On 2021-06-30 00:14, Bjorn Helgaas wrote:
On Tue, Jun 29, 2021 at 11:52:44AM +0100, Robin Murphy wrote:
On 2021-06-29 07:17, Javier Martinez Canillas wrote:
On 6/29/21 2:38 AM, Bjorn Helgaas wrote:
On Thu, Jun 24, 2021 at 05:40:40PM -0500, Bjorn Helgaas wrote:
[snip]
So let's just move all the IRQ init before the pci_host_probe() call, that
will prevent issues like this and seems to be the correct thing to do too.
Previously we registered rockchip_pcie_subsys_irq_handler() and
rockchip_pcie_client_irq_handler() before the PCIe clocks were
enabled. That's a problem because they depend on those clocks being
enabled, and your patch fixes that.
rockchip_pcie_legacy_int_handler() depends on rockchip->irq_domain,
which isn't initialized until rockchip_pcie_init_irq_domain().
Previously we registered rockchip_pcie_legacy_int_handler() as the
handler for the "legacy" IRQ before rockchip_pcie_init_irq_domain().
I think your patch *also* fixes that problem, right?
The lack of consistency in how we use
irq_set_chained_handler_and_data() really bugs me.
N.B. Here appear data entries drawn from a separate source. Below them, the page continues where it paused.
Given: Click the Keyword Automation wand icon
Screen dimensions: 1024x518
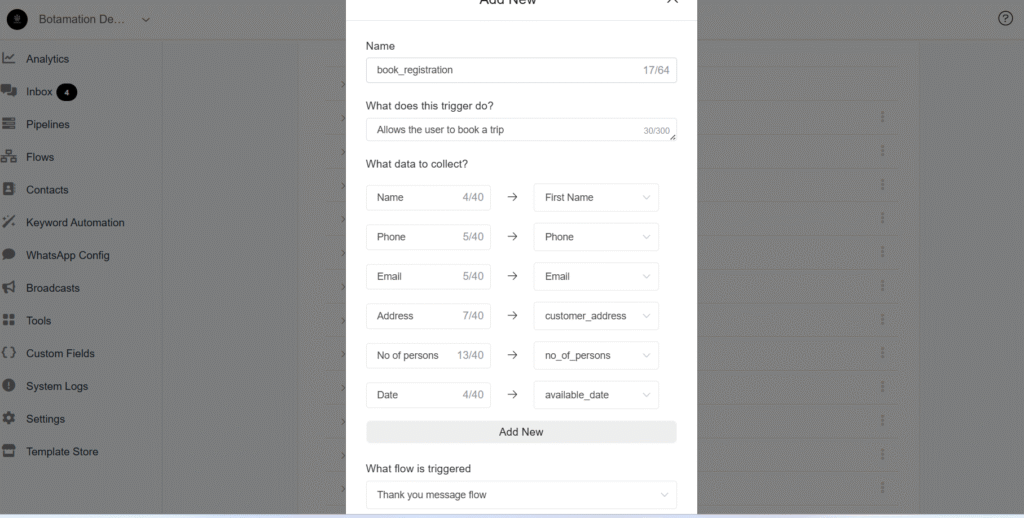Looking at the screenshot, I should coord(8,221).
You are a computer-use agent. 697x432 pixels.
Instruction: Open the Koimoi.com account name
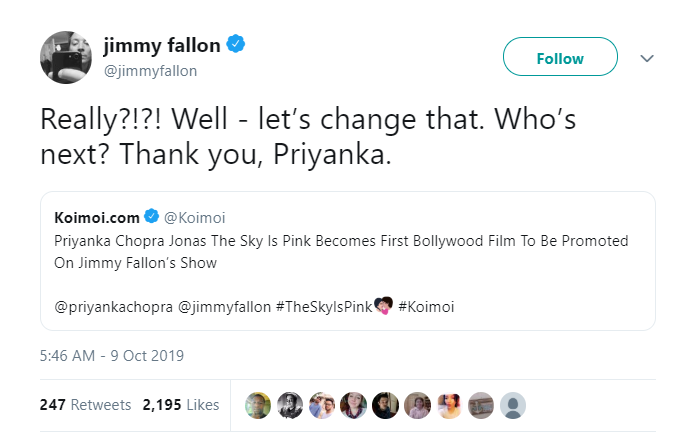[97, 215]
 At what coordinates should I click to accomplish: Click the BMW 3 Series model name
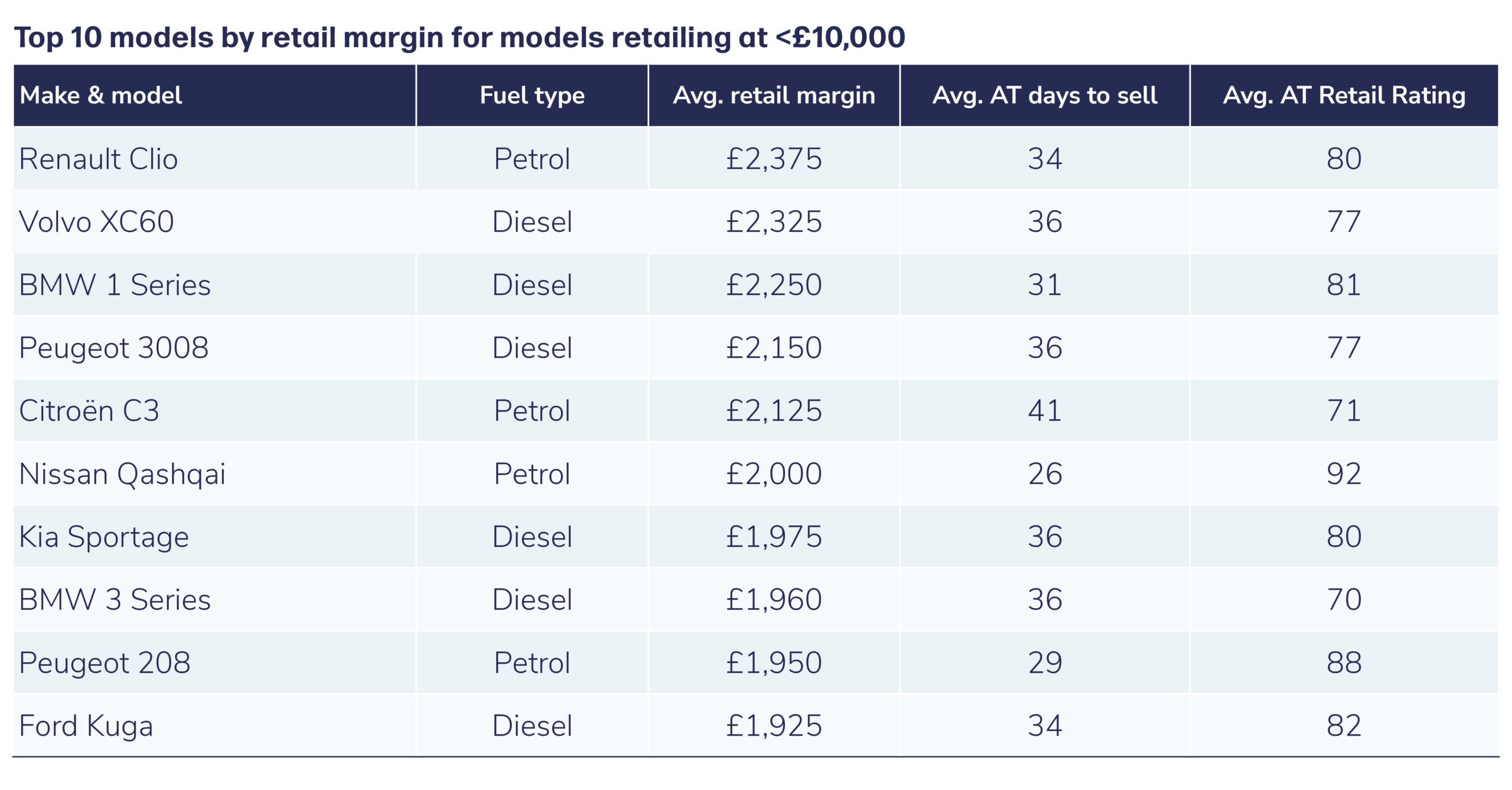[115, 600]
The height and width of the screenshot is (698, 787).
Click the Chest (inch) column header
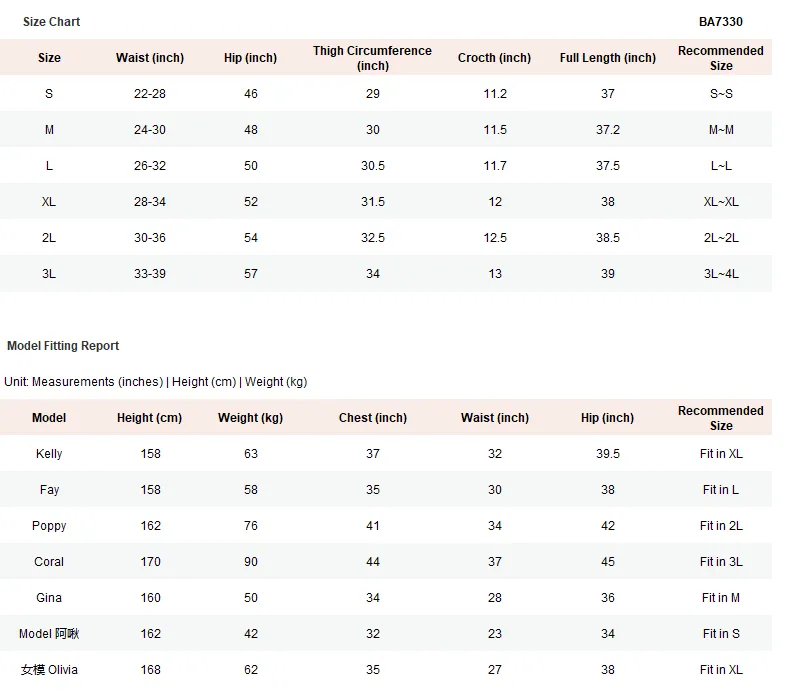pyautogui.click(x=372, y=417)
Your patch fixes the ordering issue where we installed
rockchip_pcie_legacy_int_handler() before initializing data
(rockchip->irq_domain) that it depends on.
But AFAICT, rockchip still has the problem that we don't *unregister*
rockchip_pcie_legacy_int_handler() when the rockchip-pcie module is
removed. Doesn't this mean that if we unload the module, then receive
an interrupt from the device, we'll try to call a function that is no
longer present?
Good question, I don't to be honest. I'll have to dig deeper on this but
my experience is that the module removal (and device unbind) is not that
well tested on ARM device drivers in general.
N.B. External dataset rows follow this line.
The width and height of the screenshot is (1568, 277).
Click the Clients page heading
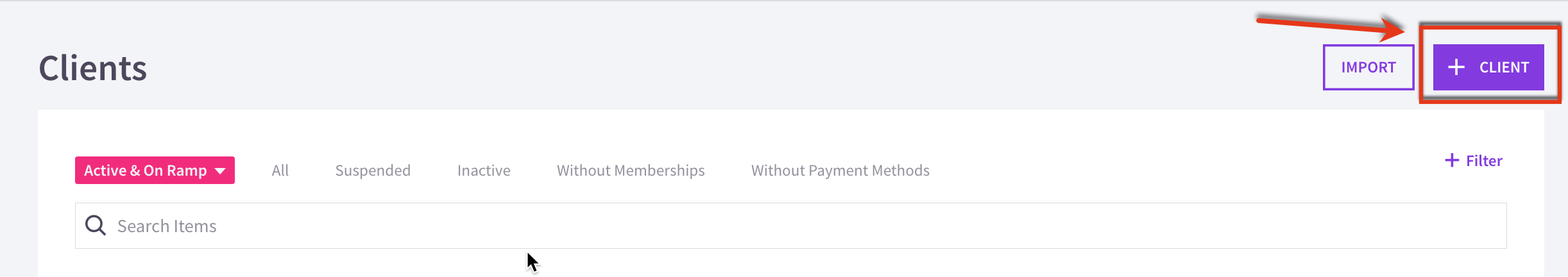pyautogui.click(x=93, y=68)
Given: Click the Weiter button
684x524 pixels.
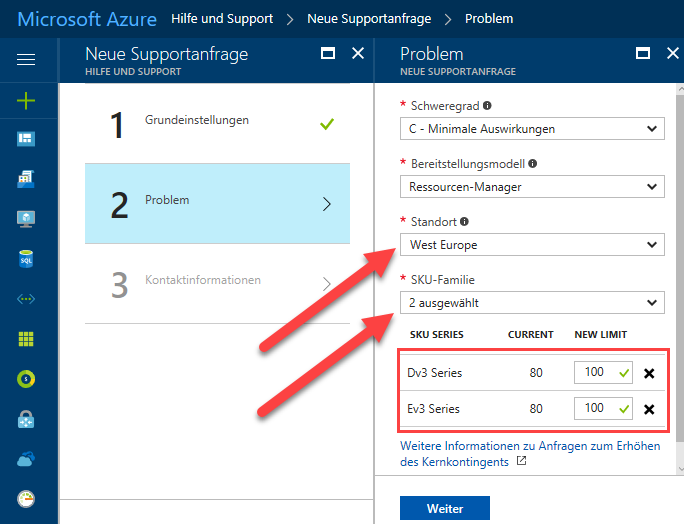Looking at the screenshot, I should 445,508.
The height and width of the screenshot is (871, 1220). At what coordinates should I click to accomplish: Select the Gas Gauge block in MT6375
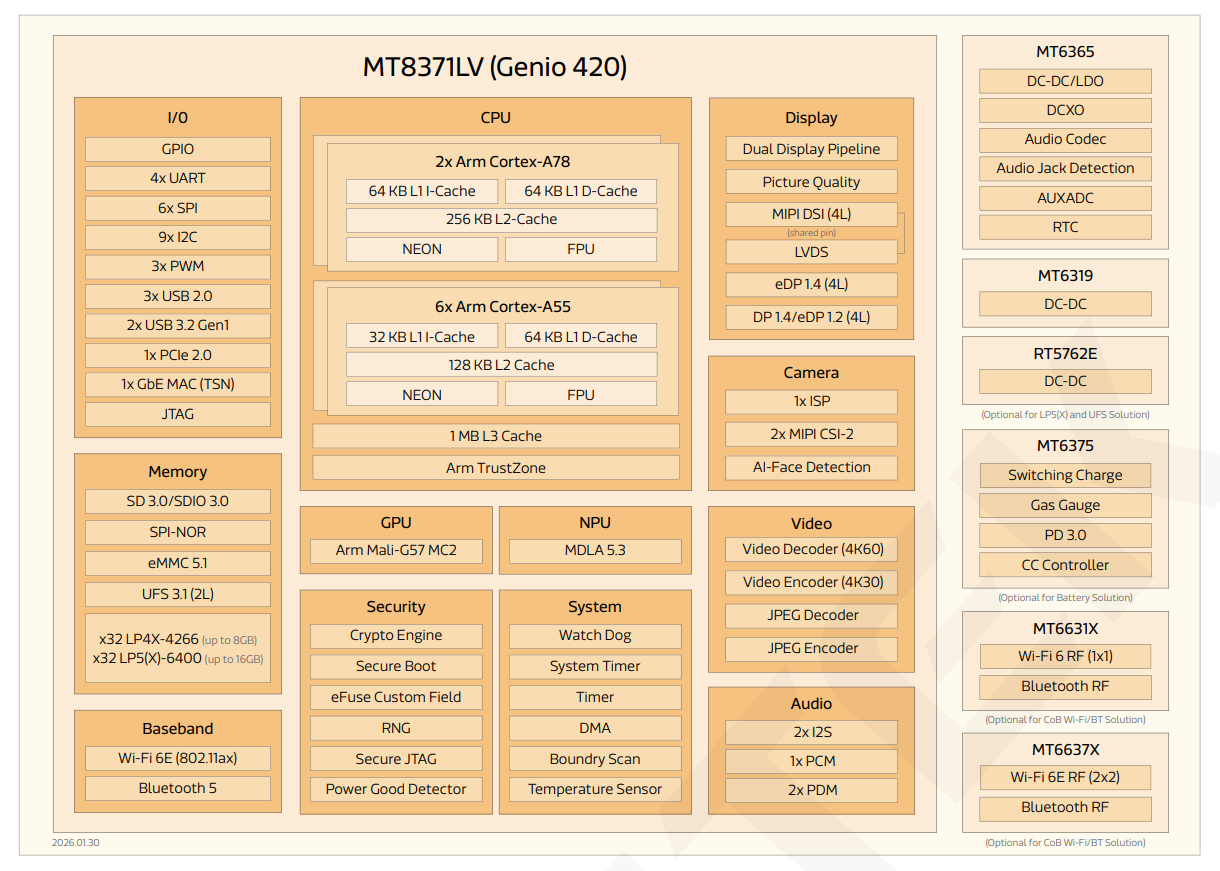tap(1065, 505)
Well, it does use devm_request_irq() so the handler should be unregistered
by devres *after* ->remove has finished, however that does still leave a
potential race window in which a pending IRQ could be taken during the later
part of rockchip_pcie_remove() after it has started turning off critical
things. Unless the clocks and regulators can also be delegated to devres, it
might be more robust to explicitly manage the IRQs as well. Mixing the two
schemes can be problematic when the exact order of both setup and teardown
matters.
I don't understand the devm_request_irq() connection. I'm looking at
this irq_set_chained_handler_and_data() call [1]:
static int rockchip_pcie_setup_irq(struct rockchip_pcie *rockchip)
{
...
irq = platform_get_irq_byname(pdev, "legacy");
irq_set_chained_handler_and_data(irq,
rockchip_pcie_legacy_int_handler,
rockchip);
irq = platform_get_irq_byname(pdev, "client");
...
We look up "irq", pass it to irq_set_chained_handler_and_data(), and
throw it away without saving it anywhere. How would anything know how
to unregister rockchip_pcie_legacy_int_handler()?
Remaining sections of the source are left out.